** Extracted data **
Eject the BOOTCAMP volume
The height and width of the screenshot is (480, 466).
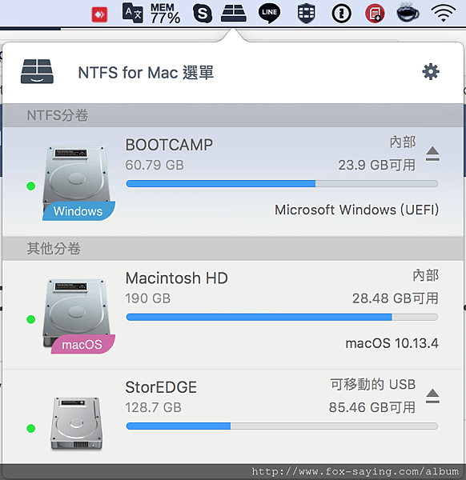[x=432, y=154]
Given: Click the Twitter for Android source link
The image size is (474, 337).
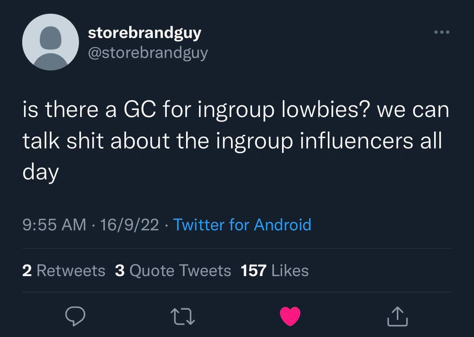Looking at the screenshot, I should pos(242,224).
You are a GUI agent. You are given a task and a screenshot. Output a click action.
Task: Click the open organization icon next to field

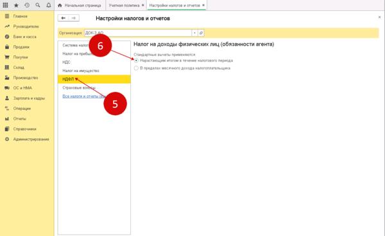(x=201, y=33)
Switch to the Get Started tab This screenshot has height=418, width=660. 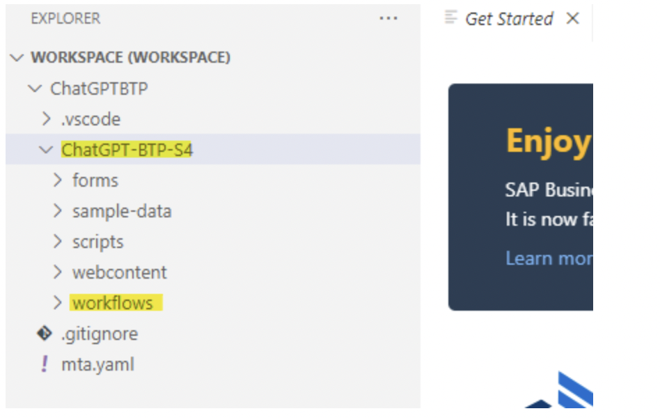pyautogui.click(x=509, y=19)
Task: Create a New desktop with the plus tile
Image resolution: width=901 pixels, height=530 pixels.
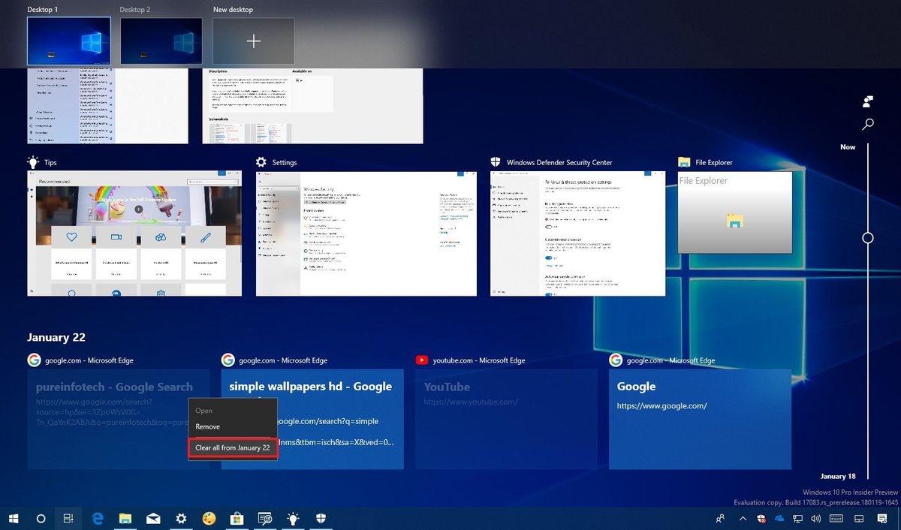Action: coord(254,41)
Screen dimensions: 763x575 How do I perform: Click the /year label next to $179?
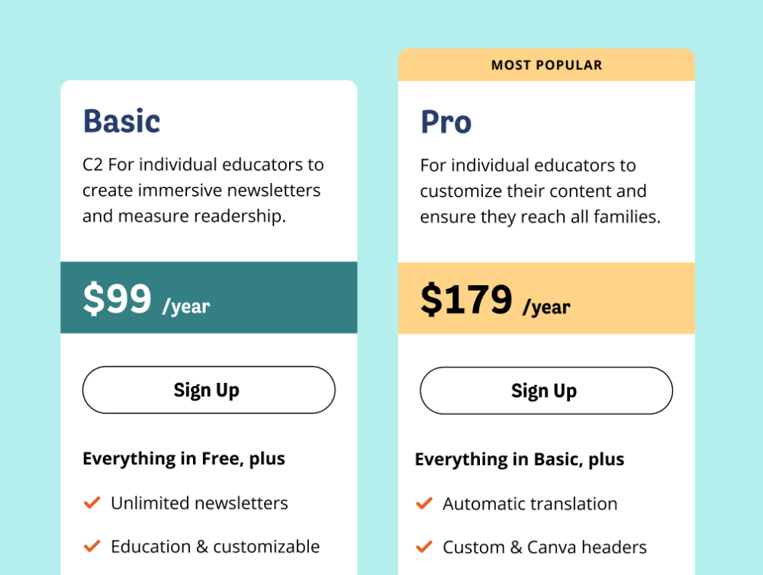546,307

** What to produce **
How many lines of the records above contain the string "next", counting only matches with the same capitalization? Reply with the number alone.

** Result of this task **
2